Stored dataset entries
§ §

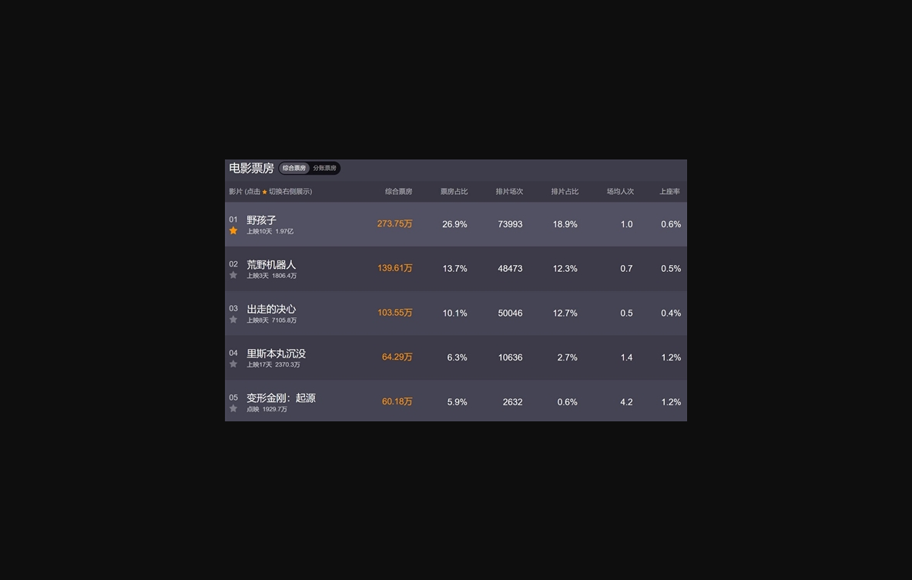Open the 荒野机器人 movie title

271,265
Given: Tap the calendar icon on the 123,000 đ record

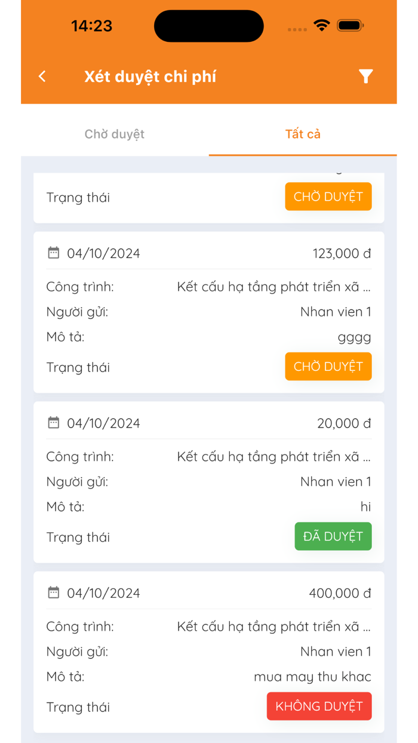Looking at the screenshot, I should click(x=54, y=253).
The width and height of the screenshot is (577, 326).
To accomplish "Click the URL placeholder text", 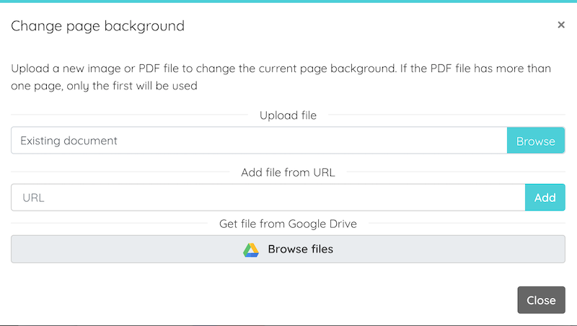I will click(x=33, y=198).
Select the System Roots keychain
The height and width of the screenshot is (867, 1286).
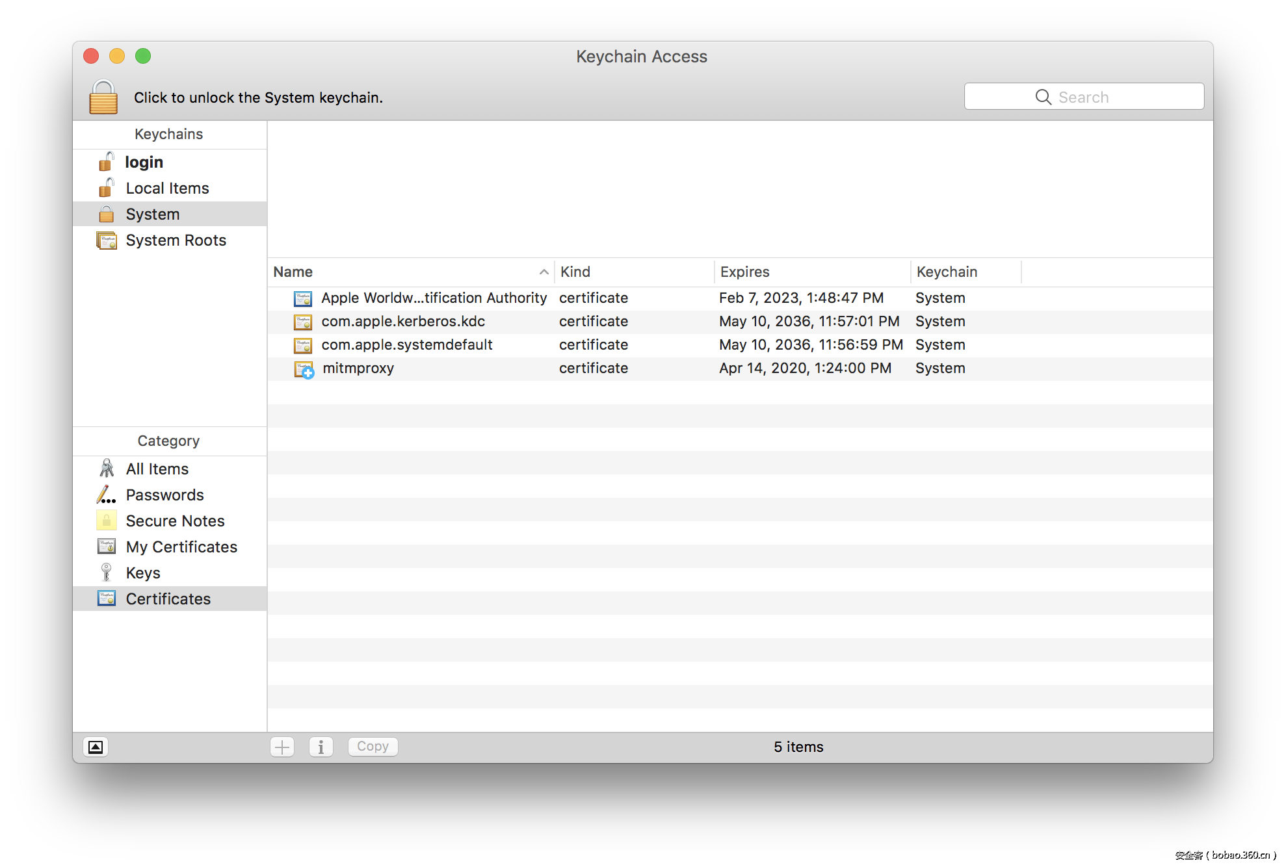[176, 240]
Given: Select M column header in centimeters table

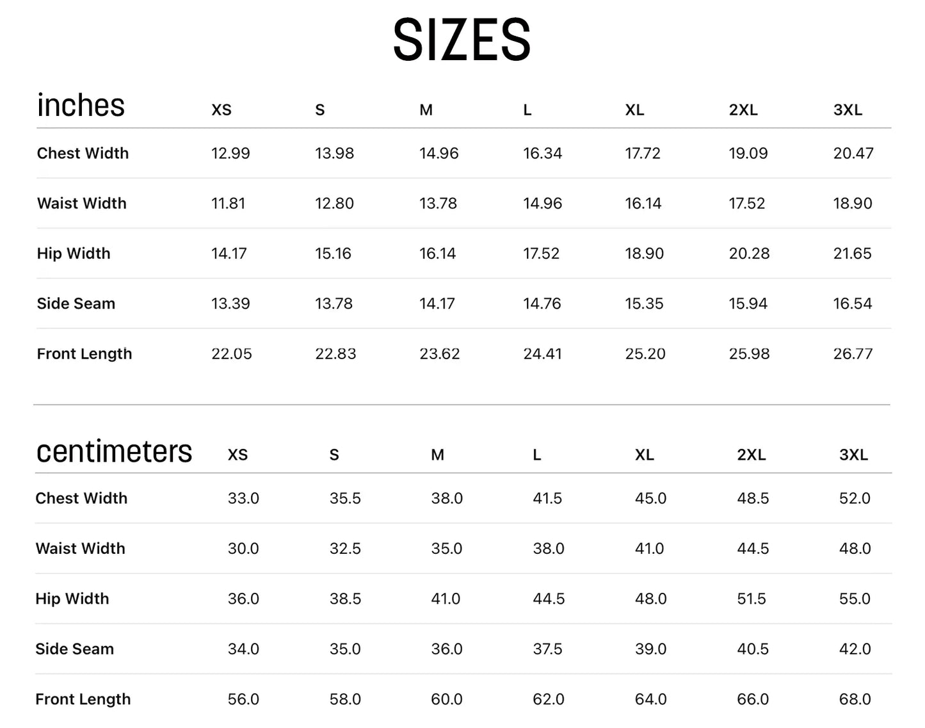Looking at the screenshot, I should click(x=437, y=455).

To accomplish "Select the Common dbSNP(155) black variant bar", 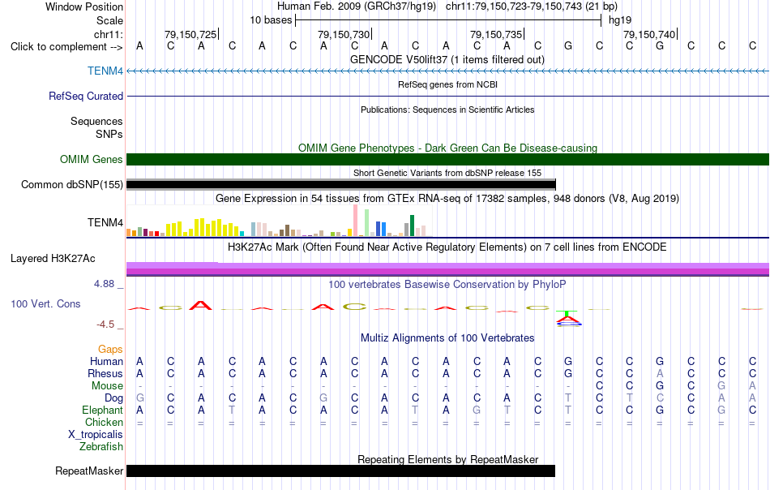I will tap(340, 185).
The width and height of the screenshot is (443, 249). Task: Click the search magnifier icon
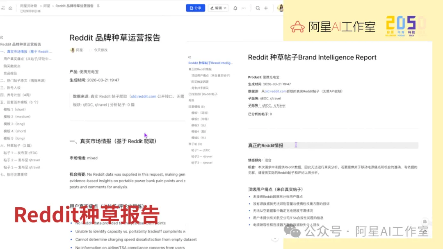click(258, 8)
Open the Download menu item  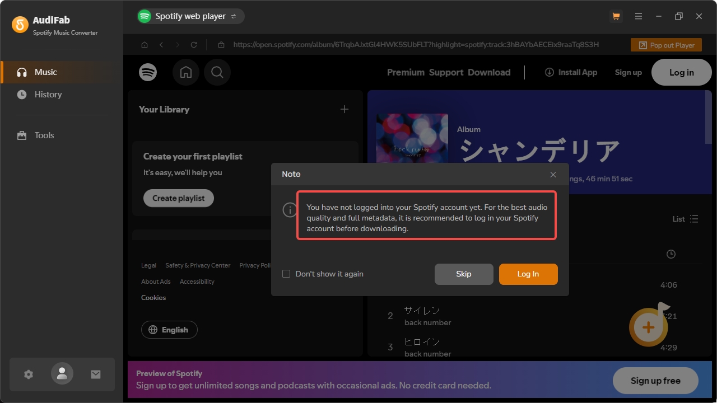[489, 72]
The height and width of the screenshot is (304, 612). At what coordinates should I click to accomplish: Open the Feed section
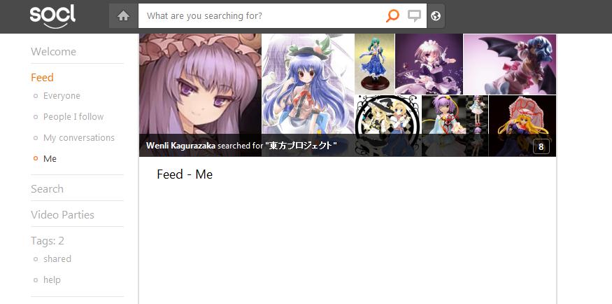pos(42,77)
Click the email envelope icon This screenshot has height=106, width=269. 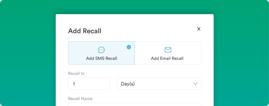[168, 50]
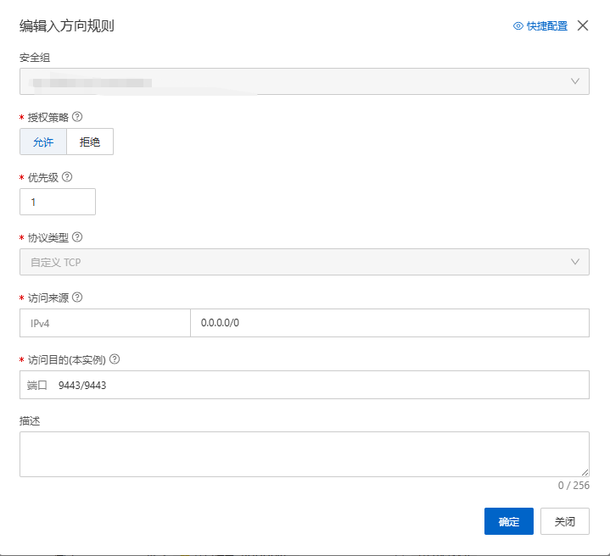The width and height of the screenshot is (610, 556).
Task: Click the resize handle of the 描述 textarea
Action: tap(585, 472)
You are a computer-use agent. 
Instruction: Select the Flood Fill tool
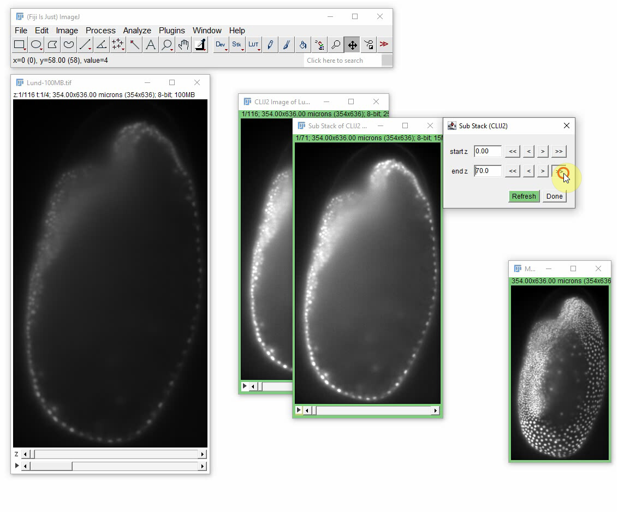pyautogui.click(x=302, y=45)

§ §

■ **Instruction**:
Please extract every line above that contains the string "Task". Case counts.

■ **Solution below**:
The width and height of the screenshot is (443, 249). Task: Click the search magnifier icon
Task: Click the resize handle of the 描述 textarea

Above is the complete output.